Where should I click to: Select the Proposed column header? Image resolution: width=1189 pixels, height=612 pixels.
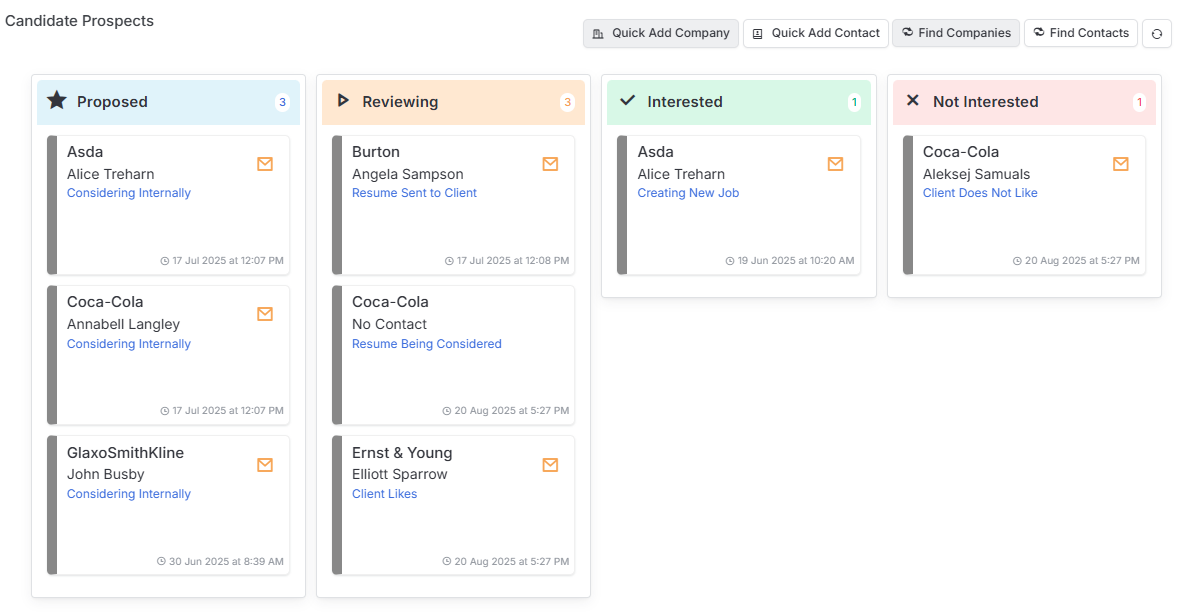(x=168, y=102)
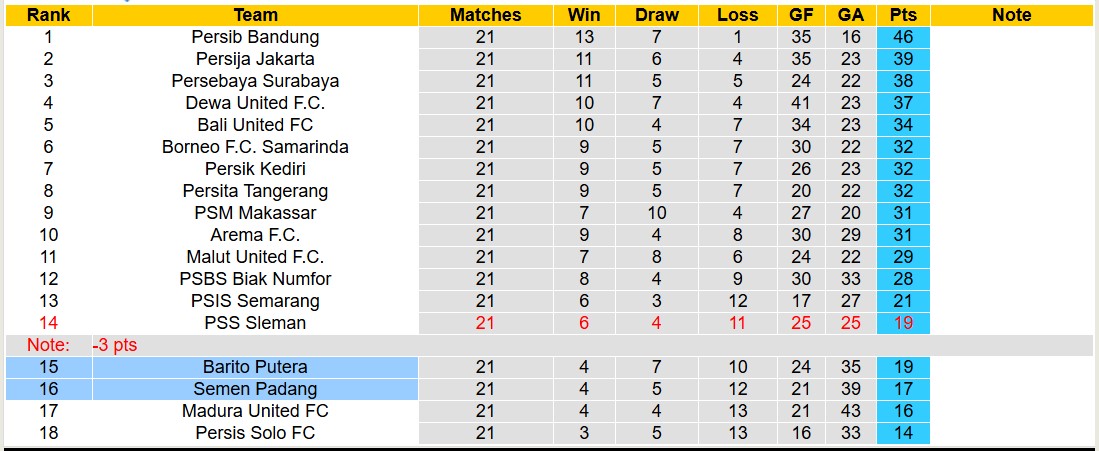Select the highlighted Semen Padang cell
Image resolution: width=1099 pixels, height=451 pixels.
tap(255, 389)
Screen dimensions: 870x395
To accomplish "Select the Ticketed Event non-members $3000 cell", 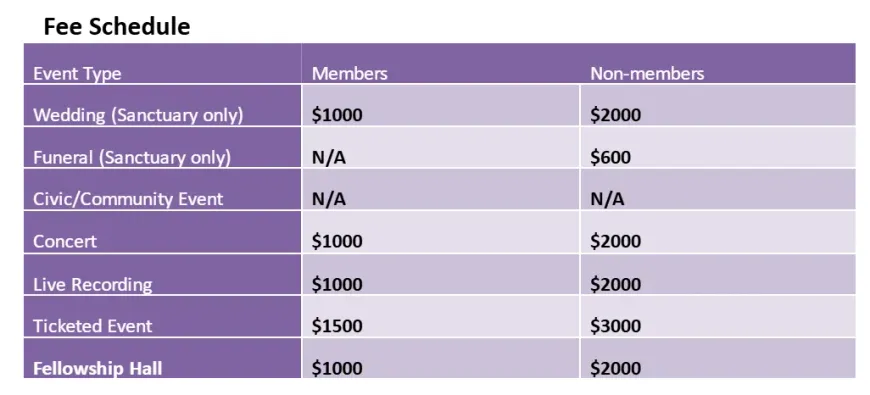I will [718, 316].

================

[Exercise brief]
Extract every line of the listing above that contains the string "height", matching case exactly.

[In response]
Where should I click to: Select the Proposed column header? Image resolution: width=1189 pixels, height=612 pixels.
Image resolution: width=1099 pixels, height=451 pixels.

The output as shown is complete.